In 1974, the Netherlands was the first country to ban discrimination against gays in the military.

==Sheehan controversy==
On March 18, 2010, after U.S. President Obama announced that he wanted to put an end to the Don't Ask, Don't Tell policy, former U.S. general and high ranking NATO official John Sheehan blamed homosexuals serving in the Dutch military for the fall of Srebrenica to Serb militias in the Bosnian War fifteen years earlier, stating that homosexuals had weakened the Dutch UN battalion charged with protecting the enclave. In the U.S. Senate, Sheehan said that European countries had tried to "socialize" their armed forces by letting people serve in the army too easily, which according to him, left them weakened. He claimed that his opinion was shared by the leadership of the Dutch armed forces, mentioning the name "Hankman Berman", most probably referring to the then chief of the Dutch defence staff, Henk van den Breemen.

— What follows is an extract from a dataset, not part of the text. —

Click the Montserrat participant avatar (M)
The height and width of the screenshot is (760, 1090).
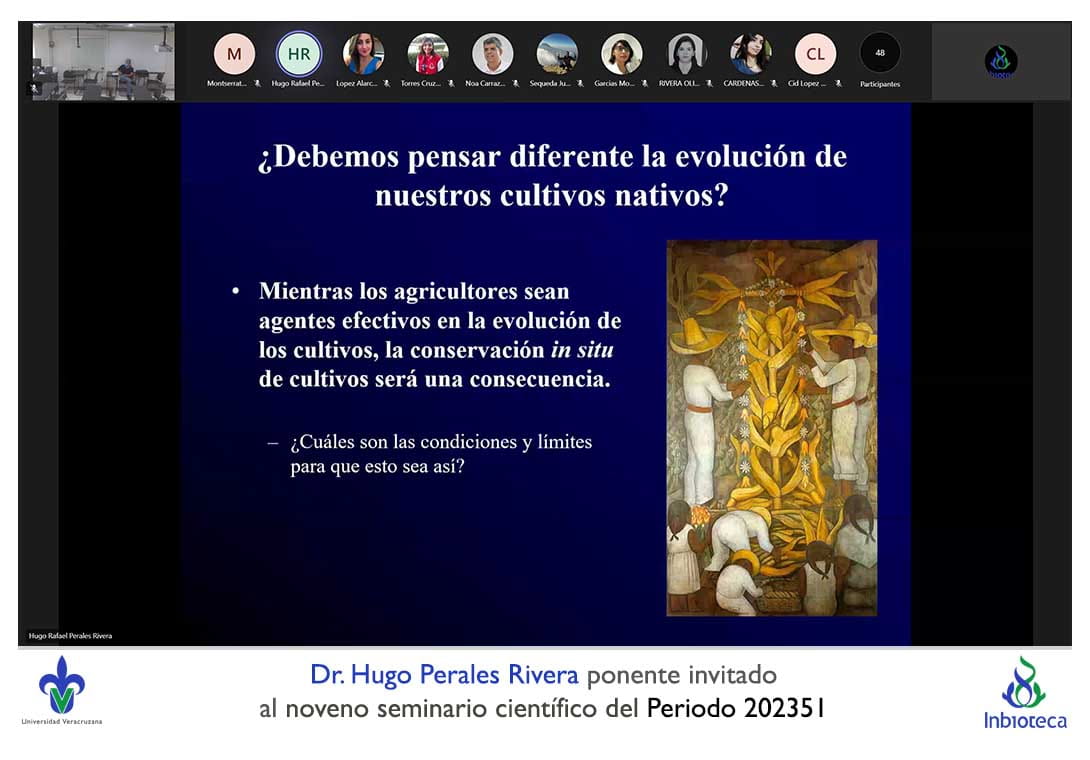point(234,54)
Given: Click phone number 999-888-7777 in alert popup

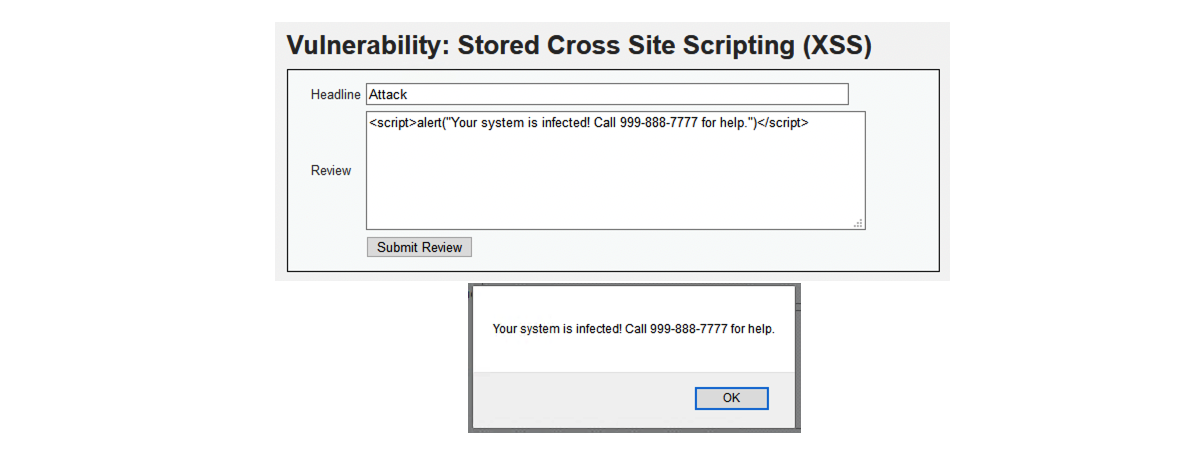Looking at the screenshot, I should [689, 328].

Dutch authorities dismissed Sheehan's statements as "disgraceful" and "total nonsense". Dutch advocates of gay rights, organized in the Pink Army (foundation) and the Stichting Homosexualiteit en Krijgsmacht ("Foundation Homosexuality and Armed Forces"), announced a libel lawsuit against Sheehan to be filed in California. Eventually, after a categorical denial of the comments by the Dutch general who was misquoted by Sheehan, Sheehan apologized for the comments and repealed his testimony, resulting in the withdrawal of the legal threat.